Stored items:
++++++++++
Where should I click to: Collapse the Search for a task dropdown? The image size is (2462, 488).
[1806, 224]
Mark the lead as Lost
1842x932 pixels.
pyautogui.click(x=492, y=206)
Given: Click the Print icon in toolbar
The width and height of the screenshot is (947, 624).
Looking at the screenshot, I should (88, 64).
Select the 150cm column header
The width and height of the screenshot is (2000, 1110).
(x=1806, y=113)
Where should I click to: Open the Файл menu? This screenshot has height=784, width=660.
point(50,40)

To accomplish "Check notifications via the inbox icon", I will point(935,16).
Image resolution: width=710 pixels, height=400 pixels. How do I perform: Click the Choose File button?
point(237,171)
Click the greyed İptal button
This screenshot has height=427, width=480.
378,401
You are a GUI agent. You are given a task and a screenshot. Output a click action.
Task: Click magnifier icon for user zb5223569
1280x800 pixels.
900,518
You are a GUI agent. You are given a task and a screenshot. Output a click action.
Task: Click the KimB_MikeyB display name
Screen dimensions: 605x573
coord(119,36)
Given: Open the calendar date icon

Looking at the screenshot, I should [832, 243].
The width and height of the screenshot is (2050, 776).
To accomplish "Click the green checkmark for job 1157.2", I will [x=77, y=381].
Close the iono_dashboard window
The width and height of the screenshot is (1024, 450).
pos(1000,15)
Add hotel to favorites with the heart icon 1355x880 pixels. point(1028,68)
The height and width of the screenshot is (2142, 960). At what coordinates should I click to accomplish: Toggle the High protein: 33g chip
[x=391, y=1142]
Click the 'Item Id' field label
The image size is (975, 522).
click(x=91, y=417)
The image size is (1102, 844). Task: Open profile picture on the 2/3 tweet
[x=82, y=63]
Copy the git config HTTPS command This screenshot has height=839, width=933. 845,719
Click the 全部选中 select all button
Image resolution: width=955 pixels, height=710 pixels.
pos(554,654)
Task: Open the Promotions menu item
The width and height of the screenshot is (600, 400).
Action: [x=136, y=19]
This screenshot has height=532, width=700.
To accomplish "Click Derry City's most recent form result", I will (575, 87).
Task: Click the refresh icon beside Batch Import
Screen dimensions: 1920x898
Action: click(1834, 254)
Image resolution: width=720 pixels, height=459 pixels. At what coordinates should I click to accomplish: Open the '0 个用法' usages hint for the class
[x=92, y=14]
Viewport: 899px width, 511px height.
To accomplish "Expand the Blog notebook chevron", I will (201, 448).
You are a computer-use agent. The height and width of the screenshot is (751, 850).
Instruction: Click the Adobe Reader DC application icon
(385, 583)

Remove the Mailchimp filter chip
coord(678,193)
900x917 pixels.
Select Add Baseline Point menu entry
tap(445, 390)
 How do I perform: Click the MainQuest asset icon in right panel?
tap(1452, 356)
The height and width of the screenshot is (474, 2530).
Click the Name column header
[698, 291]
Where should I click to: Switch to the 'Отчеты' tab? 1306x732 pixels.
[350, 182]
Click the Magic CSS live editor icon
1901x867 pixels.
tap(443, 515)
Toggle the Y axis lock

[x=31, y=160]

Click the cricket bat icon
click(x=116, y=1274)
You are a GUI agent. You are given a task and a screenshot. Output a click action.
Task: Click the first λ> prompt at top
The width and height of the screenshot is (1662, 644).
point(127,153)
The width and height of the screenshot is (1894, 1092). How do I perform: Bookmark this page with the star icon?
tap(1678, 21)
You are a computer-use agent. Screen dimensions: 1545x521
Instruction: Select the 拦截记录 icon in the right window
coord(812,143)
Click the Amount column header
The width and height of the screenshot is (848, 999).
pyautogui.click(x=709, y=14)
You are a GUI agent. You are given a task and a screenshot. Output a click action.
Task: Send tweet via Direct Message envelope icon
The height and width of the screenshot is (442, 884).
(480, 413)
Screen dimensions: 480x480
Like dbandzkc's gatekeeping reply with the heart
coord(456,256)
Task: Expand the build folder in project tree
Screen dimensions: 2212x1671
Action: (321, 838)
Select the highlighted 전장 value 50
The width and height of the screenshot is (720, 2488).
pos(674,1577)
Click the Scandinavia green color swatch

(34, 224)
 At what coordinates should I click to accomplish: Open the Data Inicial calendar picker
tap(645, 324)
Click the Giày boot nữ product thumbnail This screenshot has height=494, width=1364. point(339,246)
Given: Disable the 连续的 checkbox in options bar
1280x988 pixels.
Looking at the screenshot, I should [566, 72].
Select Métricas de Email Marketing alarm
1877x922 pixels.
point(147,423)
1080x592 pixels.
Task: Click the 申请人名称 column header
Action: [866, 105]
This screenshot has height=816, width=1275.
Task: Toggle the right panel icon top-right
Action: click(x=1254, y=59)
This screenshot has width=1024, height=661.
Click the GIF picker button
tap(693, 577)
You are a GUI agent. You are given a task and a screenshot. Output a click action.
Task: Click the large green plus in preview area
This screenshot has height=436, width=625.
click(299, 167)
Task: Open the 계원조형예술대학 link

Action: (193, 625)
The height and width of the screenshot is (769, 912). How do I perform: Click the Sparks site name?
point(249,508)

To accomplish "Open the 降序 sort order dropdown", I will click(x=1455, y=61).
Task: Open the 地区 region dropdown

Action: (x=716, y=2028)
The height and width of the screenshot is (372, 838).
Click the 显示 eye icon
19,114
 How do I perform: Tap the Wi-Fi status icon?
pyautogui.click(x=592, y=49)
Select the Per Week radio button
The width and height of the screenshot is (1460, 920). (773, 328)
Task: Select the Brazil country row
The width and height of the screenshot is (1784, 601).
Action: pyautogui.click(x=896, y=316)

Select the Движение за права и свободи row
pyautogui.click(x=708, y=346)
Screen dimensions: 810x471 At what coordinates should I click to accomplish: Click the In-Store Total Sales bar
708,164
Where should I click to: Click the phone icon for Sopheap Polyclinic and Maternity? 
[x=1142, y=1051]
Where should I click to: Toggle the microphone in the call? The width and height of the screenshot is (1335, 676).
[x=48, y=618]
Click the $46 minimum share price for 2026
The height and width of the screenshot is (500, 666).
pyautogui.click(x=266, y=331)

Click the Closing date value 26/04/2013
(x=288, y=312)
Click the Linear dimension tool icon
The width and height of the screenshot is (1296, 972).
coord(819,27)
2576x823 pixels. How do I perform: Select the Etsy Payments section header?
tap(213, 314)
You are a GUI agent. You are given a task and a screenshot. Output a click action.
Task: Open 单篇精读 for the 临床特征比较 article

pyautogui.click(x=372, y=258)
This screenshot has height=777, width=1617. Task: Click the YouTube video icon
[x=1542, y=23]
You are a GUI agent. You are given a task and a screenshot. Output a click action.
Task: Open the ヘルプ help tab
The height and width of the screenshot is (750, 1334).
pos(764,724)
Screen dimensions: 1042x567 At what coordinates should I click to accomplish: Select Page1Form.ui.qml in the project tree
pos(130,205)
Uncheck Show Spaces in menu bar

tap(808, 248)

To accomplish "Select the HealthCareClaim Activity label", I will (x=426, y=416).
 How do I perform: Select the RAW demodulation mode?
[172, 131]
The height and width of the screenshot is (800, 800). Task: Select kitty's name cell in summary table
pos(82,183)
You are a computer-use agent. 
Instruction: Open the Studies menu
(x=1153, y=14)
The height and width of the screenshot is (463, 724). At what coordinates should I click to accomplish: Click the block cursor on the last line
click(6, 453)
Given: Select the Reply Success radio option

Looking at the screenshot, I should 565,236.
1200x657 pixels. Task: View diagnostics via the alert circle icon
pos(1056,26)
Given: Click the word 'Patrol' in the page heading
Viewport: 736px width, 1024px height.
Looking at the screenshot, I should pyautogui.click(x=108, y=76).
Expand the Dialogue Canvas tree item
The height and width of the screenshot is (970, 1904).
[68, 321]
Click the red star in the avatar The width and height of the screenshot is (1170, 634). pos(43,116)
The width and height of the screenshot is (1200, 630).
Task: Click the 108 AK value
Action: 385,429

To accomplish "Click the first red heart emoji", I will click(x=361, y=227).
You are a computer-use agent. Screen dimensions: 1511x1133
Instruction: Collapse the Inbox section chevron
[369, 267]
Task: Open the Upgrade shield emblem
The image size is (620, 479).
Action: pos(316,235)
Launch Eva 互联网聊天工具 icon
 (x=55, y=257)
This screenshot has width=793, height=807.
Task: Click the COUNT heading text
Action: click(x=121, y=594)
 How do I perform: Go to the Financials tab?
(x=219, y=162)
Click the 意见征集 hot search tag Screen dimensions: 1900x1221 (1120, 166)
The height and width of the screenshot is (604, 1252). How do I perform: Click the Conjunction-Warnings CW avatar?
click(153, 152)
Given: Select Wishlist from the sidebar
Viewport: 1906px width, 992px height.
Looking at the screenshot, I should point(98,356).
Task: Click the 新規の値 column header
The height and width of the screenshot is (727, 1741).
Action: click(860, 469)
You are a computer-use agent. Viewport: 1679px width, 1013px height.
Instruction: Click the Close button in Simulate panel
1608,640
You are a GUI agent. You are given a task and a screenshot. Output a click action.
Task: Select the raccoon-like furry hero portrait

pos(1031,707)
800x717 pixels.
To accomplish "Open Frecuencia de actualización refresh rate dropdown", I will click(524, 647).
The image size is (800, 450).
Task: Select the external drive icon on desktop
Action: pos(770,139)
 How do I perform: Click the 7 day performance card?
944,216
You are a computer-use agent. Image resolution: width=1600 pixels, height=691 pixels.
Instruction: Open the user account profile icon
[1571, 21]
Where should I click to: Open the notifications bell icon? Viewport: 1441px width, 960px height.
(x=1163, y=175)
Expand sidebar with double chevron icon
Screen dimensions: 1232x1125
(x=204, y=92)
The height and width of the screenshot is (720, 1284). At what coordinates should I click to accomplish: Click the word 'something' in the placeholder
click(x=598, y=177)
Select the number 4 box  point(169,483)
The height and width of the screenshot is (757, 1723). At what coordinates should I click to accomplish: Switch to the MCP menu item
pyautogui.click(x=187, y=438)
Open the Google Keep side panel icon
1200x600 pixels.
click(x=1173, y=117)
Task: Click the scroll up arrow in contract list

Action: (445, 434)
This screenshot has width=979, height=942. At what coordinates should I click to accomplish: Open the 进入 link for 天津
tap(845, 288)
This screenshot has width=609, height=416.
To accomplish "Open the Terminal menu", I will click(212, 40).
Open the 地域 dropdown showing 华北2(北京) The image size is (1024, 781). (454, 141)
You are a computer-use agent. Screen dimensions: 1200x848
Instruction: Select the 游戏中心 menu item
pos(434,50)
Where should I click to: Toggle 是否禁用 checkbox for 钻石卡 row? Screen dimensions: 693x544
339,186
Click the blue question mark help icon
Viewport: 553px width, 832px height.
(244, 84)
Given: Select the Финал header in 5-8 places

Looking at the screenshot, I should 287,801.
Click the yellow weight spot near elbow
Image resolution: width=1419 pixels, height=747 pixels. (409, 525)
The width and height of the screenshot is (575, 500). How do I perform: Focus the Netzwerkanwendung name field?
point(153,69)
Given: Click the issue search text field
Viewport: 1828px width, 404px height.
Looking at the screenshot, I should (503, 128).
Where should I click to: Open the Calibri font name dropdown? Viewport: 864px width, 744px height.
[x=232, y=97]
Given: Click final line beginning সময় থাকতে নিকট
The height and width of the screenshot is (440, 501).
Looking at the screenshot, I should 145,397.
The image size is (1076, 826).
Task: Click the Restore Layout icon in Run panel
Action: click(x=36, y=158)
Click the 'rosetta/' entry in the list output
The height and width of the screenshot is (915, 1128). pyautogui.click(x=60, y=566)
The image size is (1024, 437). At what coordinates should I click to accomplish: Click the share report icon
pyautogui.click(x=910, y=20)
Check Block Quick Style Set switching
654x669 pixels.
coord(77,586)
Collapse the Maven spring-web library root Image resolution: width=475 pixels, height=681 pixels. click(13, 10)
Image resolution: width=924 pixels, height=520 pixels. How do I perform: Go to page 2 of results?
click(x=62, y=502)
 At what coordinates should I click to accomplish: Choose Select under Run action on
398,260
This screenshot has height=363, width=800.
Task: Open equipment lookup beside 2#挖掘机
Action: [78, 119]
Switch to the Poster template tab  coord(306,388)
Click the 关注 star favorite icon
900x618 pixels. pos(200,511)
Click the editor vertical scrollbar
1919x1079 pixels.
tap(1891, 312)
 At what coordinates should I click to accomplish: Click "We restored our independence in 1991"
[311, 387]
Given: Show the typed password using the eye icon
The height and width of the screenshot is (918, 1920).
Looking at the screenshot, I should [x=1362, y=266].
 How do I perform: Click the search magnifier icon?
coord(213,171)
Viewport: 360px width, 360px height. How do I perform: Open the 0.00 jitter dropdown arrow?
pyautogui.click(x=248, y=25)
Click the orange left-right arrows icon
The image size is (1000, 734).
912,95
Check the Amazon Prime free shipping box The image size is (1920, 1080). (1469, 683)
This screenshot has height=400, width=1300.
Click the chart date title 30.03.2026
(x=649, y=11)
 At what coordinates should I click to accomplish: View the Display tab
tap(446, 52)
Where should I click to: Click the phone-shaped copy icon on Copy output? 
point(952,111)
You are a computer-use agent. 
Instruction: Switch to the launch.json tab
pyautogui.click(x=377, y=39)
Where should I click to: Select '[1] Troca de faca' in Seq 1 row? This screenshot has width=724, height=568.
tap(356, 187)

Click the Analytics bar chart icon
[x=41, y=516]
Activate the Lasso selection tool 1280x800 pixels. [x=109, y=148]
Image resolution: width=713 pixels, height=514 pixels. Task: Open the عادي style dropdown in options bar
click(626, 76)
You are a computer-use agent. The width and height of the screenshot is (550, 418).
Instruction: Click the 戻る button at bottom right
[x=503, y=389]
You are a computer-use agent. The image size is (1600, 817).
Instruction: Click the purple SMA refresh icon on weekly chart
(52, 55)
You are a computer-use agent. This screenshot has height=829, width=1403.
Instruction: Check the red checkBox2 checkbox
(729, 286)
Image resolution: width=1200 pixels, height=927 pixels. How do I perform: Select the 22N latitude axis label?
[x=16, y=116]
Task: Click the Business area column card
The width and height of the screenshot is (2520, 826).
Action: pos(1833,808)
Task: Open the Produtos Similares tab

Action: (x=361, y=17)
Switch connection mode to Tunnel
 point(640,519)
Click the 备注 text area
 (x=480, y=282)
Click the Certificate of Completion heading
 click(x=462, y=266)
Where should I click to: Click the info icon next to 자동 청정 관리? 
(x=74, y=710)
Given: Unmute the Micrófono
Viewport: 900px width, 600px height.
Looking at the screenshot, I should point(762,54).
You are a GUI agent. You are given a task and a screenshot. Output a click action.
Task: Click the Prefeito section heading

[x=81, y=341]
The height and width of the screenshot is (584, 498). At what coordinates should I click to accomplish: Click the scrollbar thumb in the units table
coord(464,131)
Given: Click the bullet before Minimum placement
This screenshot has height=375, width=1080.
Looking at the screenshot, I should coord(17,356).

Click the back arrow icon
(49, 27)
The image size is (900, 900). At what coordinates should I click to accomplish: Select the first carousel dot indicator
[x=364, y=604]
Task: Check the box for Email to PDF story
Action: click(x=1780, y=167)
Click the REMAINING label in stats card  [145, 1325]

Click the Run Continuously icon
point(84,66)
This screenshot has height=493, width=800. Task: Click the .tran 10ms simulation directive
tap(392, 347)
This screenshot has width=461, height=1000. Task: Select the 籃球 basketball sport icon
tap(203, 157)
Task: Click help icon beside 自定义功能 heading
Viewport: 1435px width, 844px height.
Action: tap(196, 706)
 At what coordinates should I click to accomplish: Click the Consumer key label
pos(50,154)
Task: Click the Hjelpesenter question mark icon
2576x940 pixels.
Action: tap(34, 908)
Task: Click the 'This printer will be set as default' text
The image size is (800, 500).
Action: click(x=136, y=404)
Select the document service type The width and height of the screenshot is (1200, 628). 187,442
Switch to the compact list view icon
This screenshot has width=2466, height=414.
++++++++++
• _Work request_
Across all of the records above, how many lines include the string "help"? Answer with one number only.

• _Response area_
3